Yunanistan Dışişleri Bakanı Nikos Kocas, garantiler sistemi kaldırılmadan Kıbrıs sorununda çözüm olmasının mümkün olmadığını savundu.

Fileleftheros gazetesine söyleşi veren Yunanistan Dışişleri Bakanı Nikos Kocas, garantilerin korunmasının, Kıbrıs sorunun çözümlenmemesi için bahane anlamına geldiğini ileri sürdü.

Güney Kıbrıs’a yarın yapacağı resmi ziyaret öncesinde Fileleftheros gazetesine açıklamalarda bulunan Kocas, garantiler sistemin kaldırılmasına ilişkin yapılan görüşmeler konusunda ise, Fransa’nın olduğu gibi Çin ve Rusya’nın bunu anlayışla karşıladığını, İngiltere’nin garantörlük haklarında ısrarlı olma konusuna ilgi göstermediğini, sadece Rum Yönetimi’nin yetkisi dahilinde olan üsler konusuna ilgi gösterdiğini söyledi.

Kocas, garantiler konusunu Türkiye’ye birkaç ay önce yaptığı ziyaret sırasında ele aldığını, onların da konuya ilişkin görüşlerinin bulunduğunu, bununla birlikte garantiler sisteminin korunmasıyla Kıbrıs sorununda gerçek çözümün olamayacağını, Kıbrıs halkının ve özellikle Kıbrıslı Rumların, bunların korunmasını kabul etmesinin söz konusu olmadığını bildiklerini ifade etti.

Bir soru üzerine derogasyonlar konusuna da değinen Kocas, Türkiye’nin talep ettiklerinin AB kimliğinin ve varlığının temel konularına dayandığını bu nedenle bunların ne kendileri ne de başkası ve de özellikle  Avrupa Komisyonu tarafından kabul edilmesinin mümkün olmadığını söyledi.

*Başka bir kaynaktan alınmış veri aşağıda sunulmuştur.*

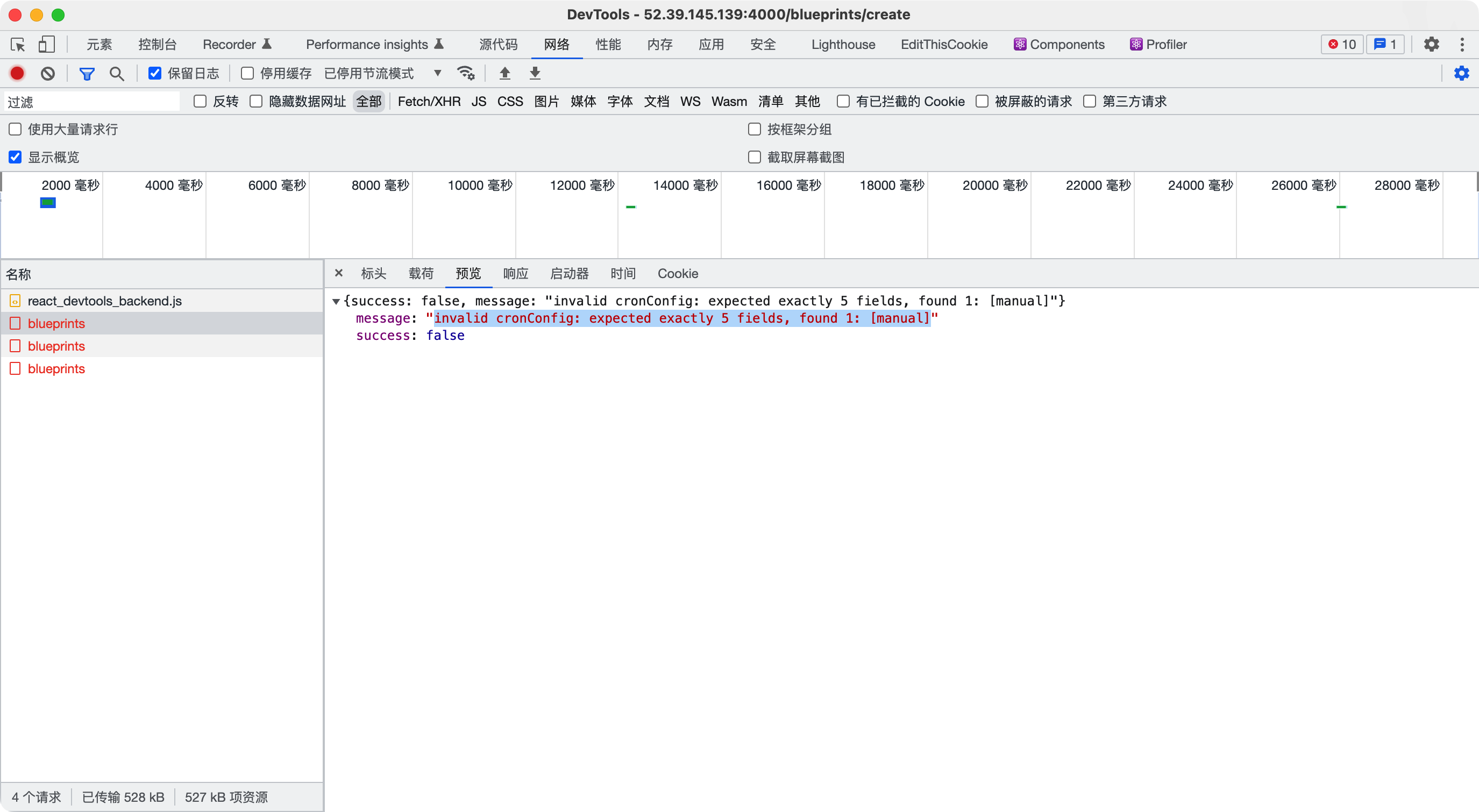1479x812 pixels.
Task: Enable 截取屏幕截图 option
Action: [754, 157]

Yunanistan Dışişleri Bakanı Kocas, BM Genel Sekreteri’nin Kıbrıs Özel Danışmanı Espen Barth Eide’ye, bir an bile BM’yi temsil ettiğini unutmaması öğüdünde bulundu.

Eide ile yaptığı görüşmelerin gerginlik ortamında yapıldığını teyit edip etmediği şeklindeki bir soru üzerine Kocas, hayır yanıtını verirken bu görüşmelerin oldukça ilginç geçtiğini belirtti.

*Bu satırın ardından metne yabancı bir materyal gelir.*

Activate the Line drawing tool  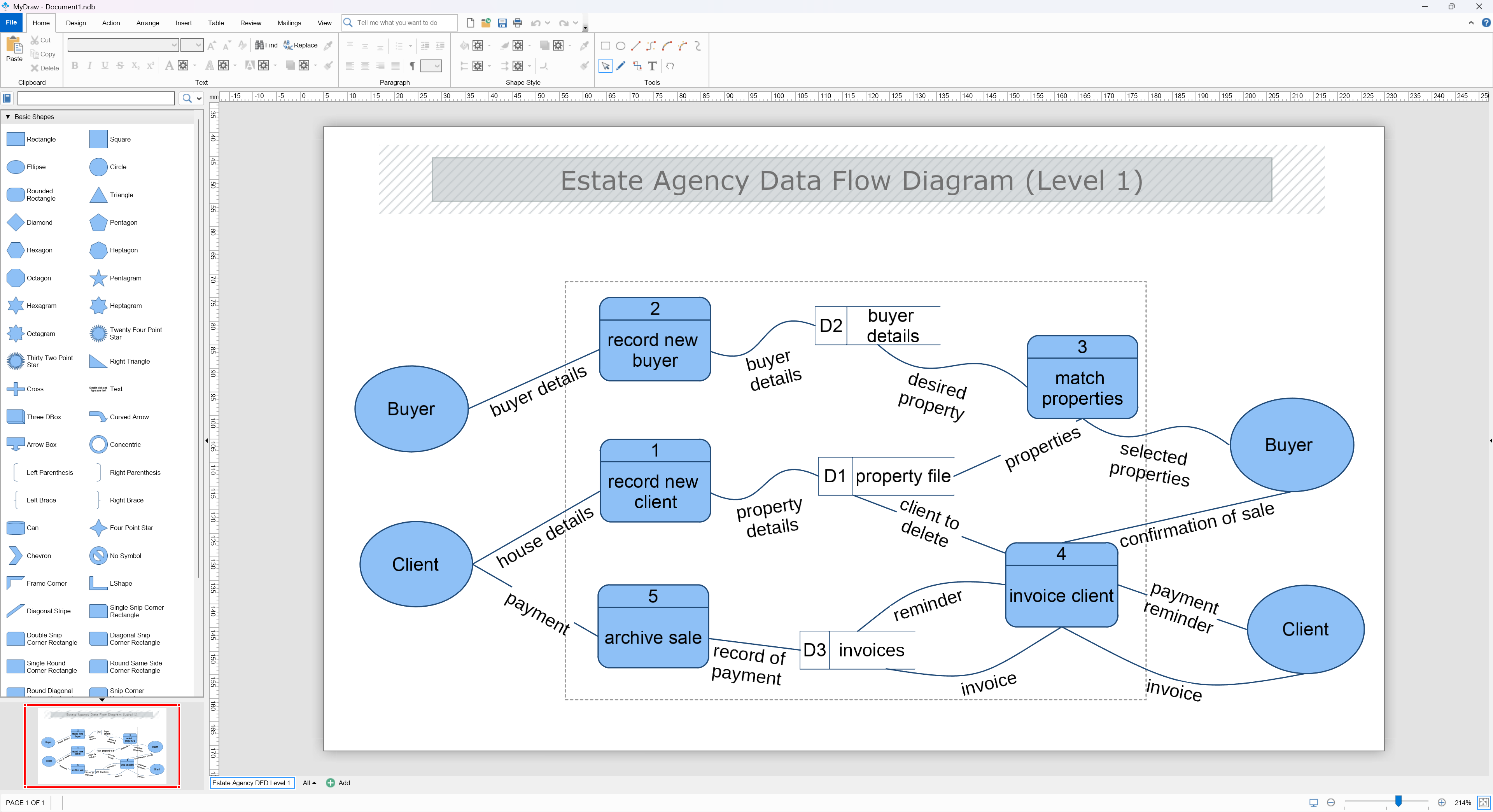click(x=636, y=46)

Görüşmelerde, zor veya yumuşak zamanların var olduğunu belirten Kocas, kendisinin gerçekte çok kolay bir muhatap olmadığını ancak bunun görevi olduğuna dikkati çekti.

Azınlıkların değerlendirilmesi konusundaki önerisinin sorulması üzerine Kocas, Kıbrıs sorunun çözümüne ilişkin çeşitli planlamaların öngördüğü karar alma sisteminin, yabancıların katılımıyla bazı kurumların almasıyla son bulduğunu, ancak kendi önerisinin ise, bu sistemin yabancılar tarafından değil, iki toplumun haricindeki, Maronitler, Latinler ve Ermeniler tarafından değerlendirilmesi şeklinde olduğunu belirtti.